Grossman explored a little more of what Browne might have been thinking about when he created the portfolio, encouraging investors to ask themselves five questions.
- How much risk can you afford to take?
- How much risk do you need to take?
- How much risk are you willing to take?
- How much do you care about keeping up with the market?
- How important is it to accumulate the absolute maximum number of dollars?
I am most interested in the fourth question about keeping up with the market. Grossman notes that the more you diversify, the greater the difference between the benchmark indexes like the S&P 500 and your portfolio. Someone actually following the Permanent Portfolio to a T will have a much different return stream than the S&P 500 because only 1/4 of their portfolio would be in stocks. In years like 2018 that might be a good thing but in 2019 that might be a bad thing. In reality it would neither be good or bad, the context of that last sentence was about the emotional response to being up much less than the equity market one year for having so little exposure to it.

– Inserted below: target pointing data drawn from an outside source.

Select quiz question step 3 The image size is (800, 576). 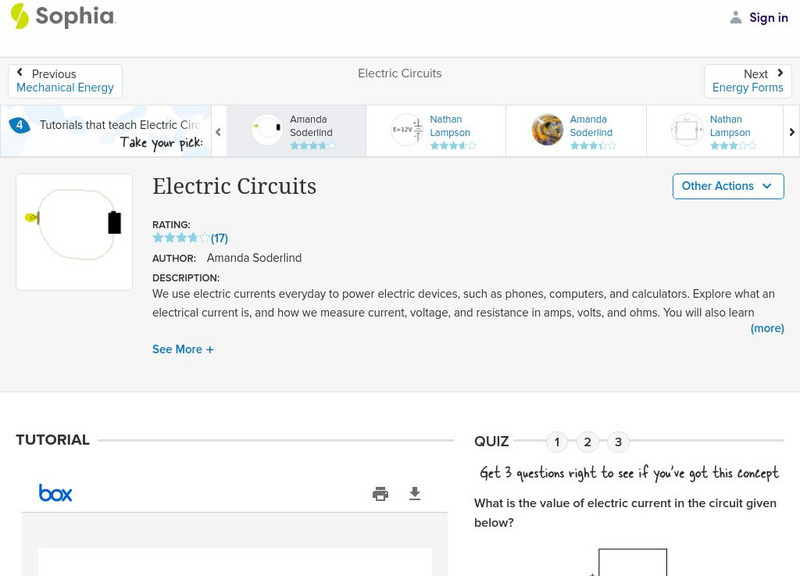pyautogui.click(x=620, y=440)
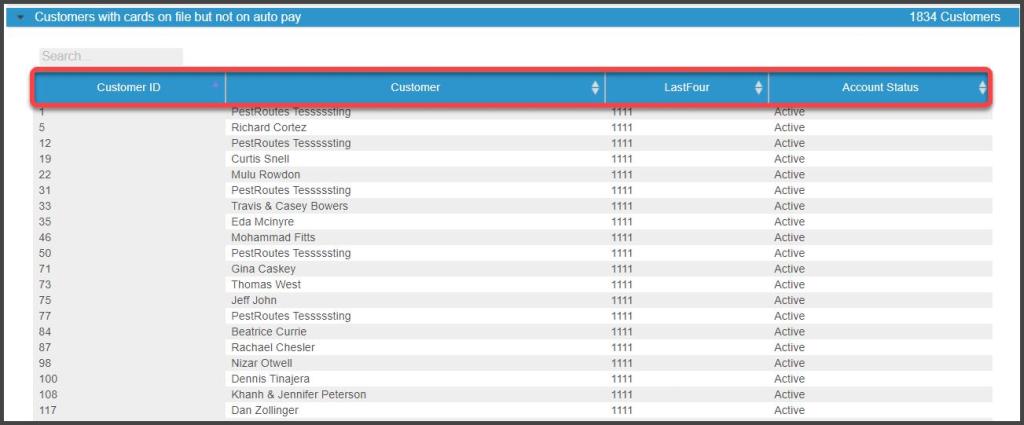Click Customer ID 117 cell
Screen dimensions: 1024x425
click(48, 410)
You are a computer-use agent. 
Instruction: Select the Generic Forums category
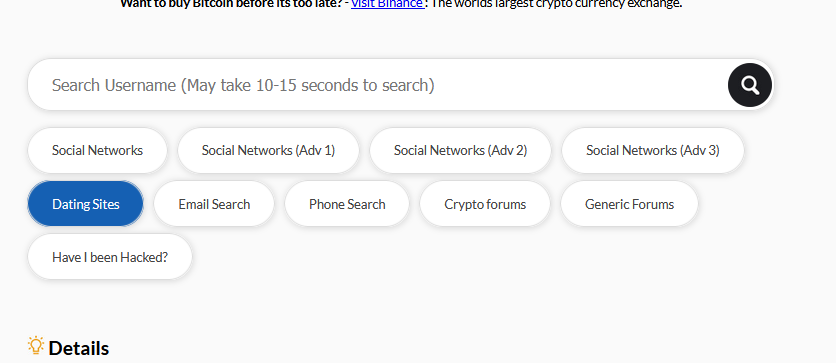tap(629, 204)

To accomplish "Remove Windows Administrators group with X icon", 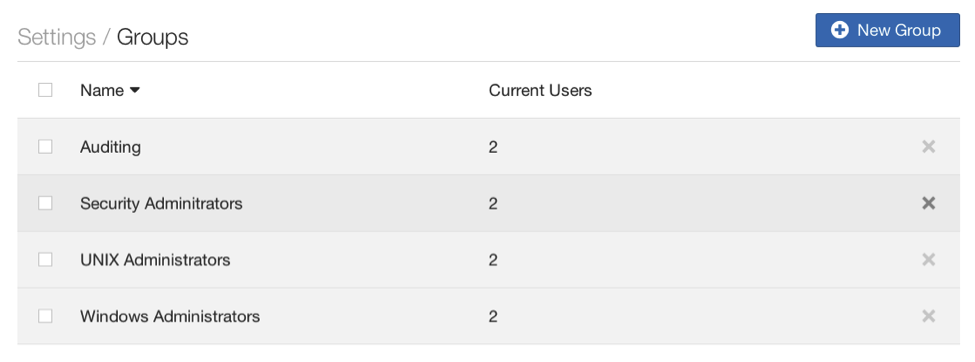I will (x=928, y=316).
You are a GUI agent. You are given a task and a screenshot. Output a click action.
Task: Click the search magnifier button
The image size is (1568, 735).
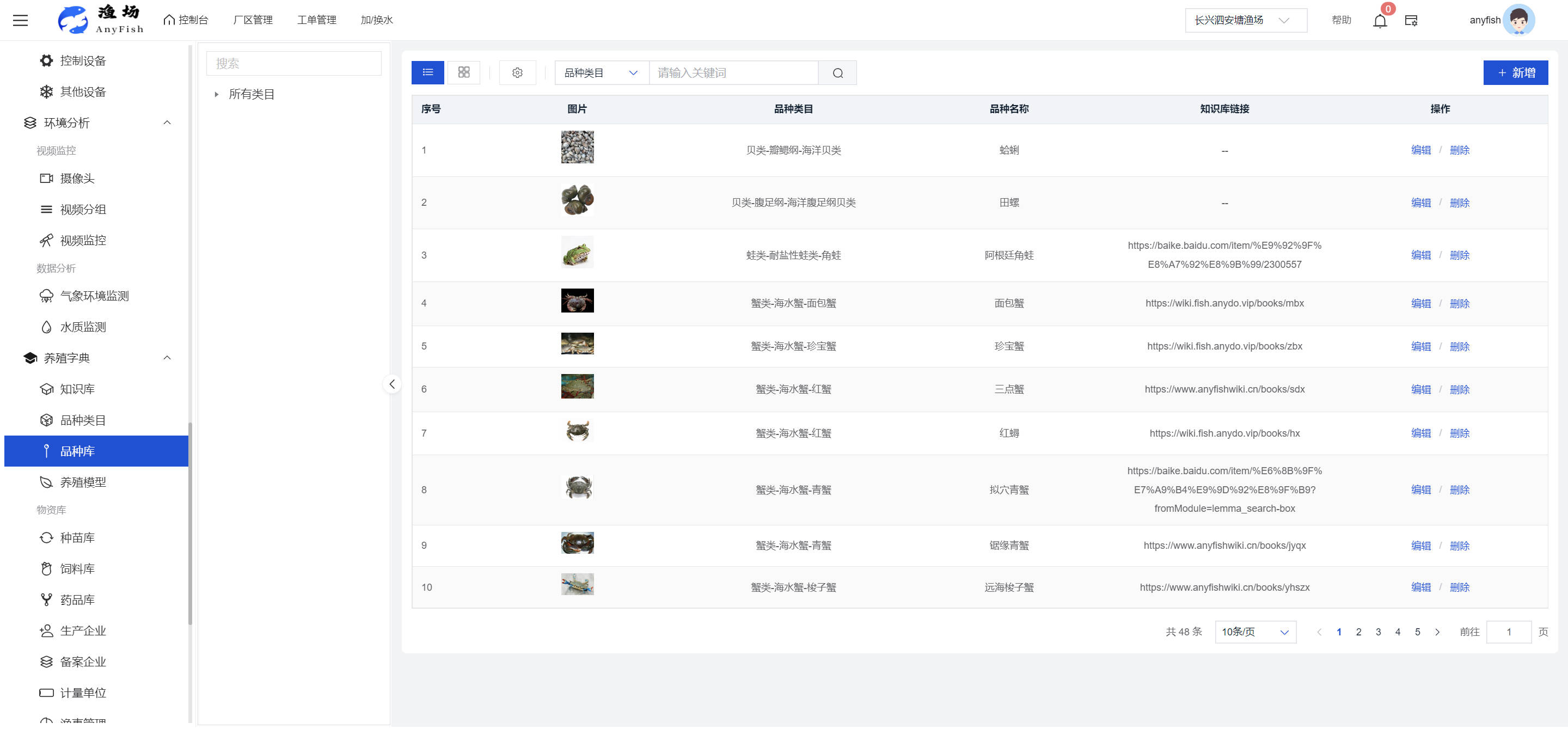(x=837, y=73)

Grossman appears to be saying that keeping up with the benchmarks is not very important when considered against "the peace of mind that comes with greater diversification." He's not wrong but I don't totally agree. Without question, a path that gets you to a dollar amount that makes what you want your retirement to be a possibility is more important than performance compared to a benchmark. If you've done some good planning and determine you need $900,000 at age 65 and you get there at 63 or 64 then it doesn't matter whether you outperformed or underperformed, how often you beat the market or lagged, all that matters is that you have a dollar amount that should be workable.

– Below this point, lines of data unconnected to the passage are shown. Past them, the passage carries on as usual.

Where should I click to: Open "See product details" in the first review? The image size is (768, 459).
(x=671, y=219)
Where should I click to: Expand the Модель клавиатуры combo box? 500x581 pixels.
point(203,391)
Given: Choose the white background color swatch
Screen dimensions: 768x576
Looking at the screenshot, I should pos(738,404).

All that is where I agree with Grossman about relative performance. If he is saying that relative performance plays no role in market participation, I would disagree with that. According to Yahoo Finance, the S&P 500 is up 25% this year on a price basis. A one year gain of more than 20% is up a lot and up a lot, up that much doesn't come along that often and you can't afford to miss out on years like 2019 if your financial plan relies on growth from the stock market.
It is not crucial, IMO, to keep up with the market or beat it, just not miss. If the equity portion of a portfolio is up 20% in an up 25% world, I don't think that is a miss. The market is up a lot and a gain of 20% is a lot. I would say that a 5% gain for the equity portion of a portfolio compared to a 25% gain for the market would be a miss. The fulcrum for this idea is certainly debatable but if the equity market is up a lot and you look at your portfolio and think it is up a lot then you probably haven't missed out.
The simplest culprits to point out are mistakes and emotions. A mistake could include putting too much into a lottery ticket biotech stock. Ten or 11 years ago a reader shared that he put 25% of his portfolio into a company working on a drug for migraine headaches and it imploded. If you took an 80% hit on a stock with a 25% portfolio weighting then you'd have missed out on this year's up a lot. There are all sorts of emotions that result in bad behaviors like selling out when there's no need to do so. Ten years ago some large number of the population thought President Obama would not be good for markets. Love him or hate him, the market skyrocketed. Three years ago some other large number of the population thought President Trump would not be good for markets and while it might be too early for "skyrocketed," love him or hate him, the market is up a lot. I make this point all the time, leave your politics out of your investing. If you didn't like Obama, then the market went up when it shouldn't have. If you don't like Trump, then the market is going up when it shouldn't. There are countless instances in market history when the market has gone up when it shouldn't.
This is just one example of why my investment process relies on price action, not guessing on when political issues or economic data points will matter. At some point, markets will rollover and that could be for political reasons or economic reasons or other reasons, it won't matter why, all that will matter is the discipline to stick to strategy.